Commentaires : L'hépatite B chronique n'est pas une maladie à déclaration obligatoire. Une secrétaire administrative ne doit pas être au courant de ce genre de choses et encore moins d'en faire état.
Education Nationale : Le CPE d'un lycée de ma ville m'appelle , en tant que médecin traitant, j'imagine, pour me demander si la maladie de Monsieur M, professeur d'anglais, est grave et si cela présente un danger pour le personnel et pour les élèves.
MOI : Comment avez-vous le culot de me poser une question pareille ?
LUI : Pour la sécurité des usagers du lycée.
MOI : Vous n'êtes pas en charge de cela. C'est le médecin scolaire ou le médecin du travail qui doit prendre des décisions. J'espère que vous n'avez pas diffusé le fait que Monsieur M est malade car vous seriez sous le coup d'une violation du secret médical.
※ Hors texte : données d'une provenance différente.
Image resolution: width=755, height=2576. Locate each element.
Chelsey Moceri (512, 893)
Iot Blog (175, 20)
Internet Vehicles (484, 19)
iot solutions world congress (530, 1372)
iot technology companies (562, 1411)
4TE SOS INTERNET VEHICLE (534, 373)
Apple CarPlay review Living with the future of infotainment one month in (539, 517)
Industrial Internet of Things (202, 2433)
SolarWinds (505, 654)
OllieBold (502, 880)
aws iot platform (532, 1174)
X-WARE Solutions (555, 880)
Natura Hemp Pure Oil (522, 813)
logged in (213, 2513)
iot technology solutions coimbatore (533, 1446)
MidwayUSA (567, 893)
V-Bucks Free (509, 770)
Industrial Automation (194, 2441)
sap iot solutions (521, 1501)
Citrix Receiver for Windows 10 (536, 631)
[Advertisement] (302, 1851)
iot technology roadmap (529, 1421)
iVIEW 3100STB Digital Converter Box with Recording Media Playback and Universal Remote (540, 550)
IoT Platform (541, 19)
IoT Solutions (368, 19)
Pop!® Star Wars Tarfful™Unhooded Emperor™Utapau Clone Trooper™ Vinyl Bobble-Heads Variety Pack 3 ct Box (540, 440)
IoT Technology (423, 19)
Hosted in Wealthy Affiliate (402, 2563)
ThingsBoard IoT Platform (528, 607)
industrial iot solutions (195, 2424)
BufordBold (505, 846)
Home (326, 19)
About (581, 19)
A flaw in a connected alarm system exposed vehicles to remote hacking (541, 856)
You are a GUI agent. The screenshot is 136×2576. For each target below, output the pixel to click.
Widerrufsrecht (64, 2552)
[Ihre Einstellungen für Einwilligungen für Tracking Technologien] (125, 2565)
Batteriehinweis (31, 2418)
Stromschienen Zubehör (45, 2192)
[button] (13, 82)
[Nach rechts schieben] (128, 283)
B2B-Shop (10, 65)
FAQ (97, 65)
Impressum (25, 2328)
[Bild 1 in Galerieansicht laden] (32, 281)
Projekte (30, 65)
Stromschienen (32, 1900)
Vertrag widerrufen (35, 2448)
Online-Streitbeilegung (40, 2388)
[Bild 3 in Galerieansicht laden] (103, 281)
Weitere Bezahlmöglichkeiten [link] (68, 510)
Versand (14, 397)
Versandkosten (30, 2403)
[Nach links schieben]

Comment l'avez-vous appris ?
Silence au bout de la ligne.
MOI : Cela m'étonnerait que ce soit Monsieur M qui vous en ait parlé.
LUI : Non, ce n'est pas lui.
MOI : J'espère que ce n'est pas en lisant le motif sur l'arrêt de travail.
Silence.
MOI : Je vous interdis d'en dire un quelconque mot autour de vous ou sinon je demanderais à l'enseignant que je vais appeler aussitôt de demander à un avocat de vous assigner en justice.
LUI : Mais...
MOI : J'espère que vous avez bien compris...
Commentaires : L'Education Nationale exige que le motif de l'arrêt soit mentionné et les enseignants donnent toutes les feuilles à l'administration. C'est ainsi que tout le lycée a appris que Monsieur M avait une maladie de Hodgkin.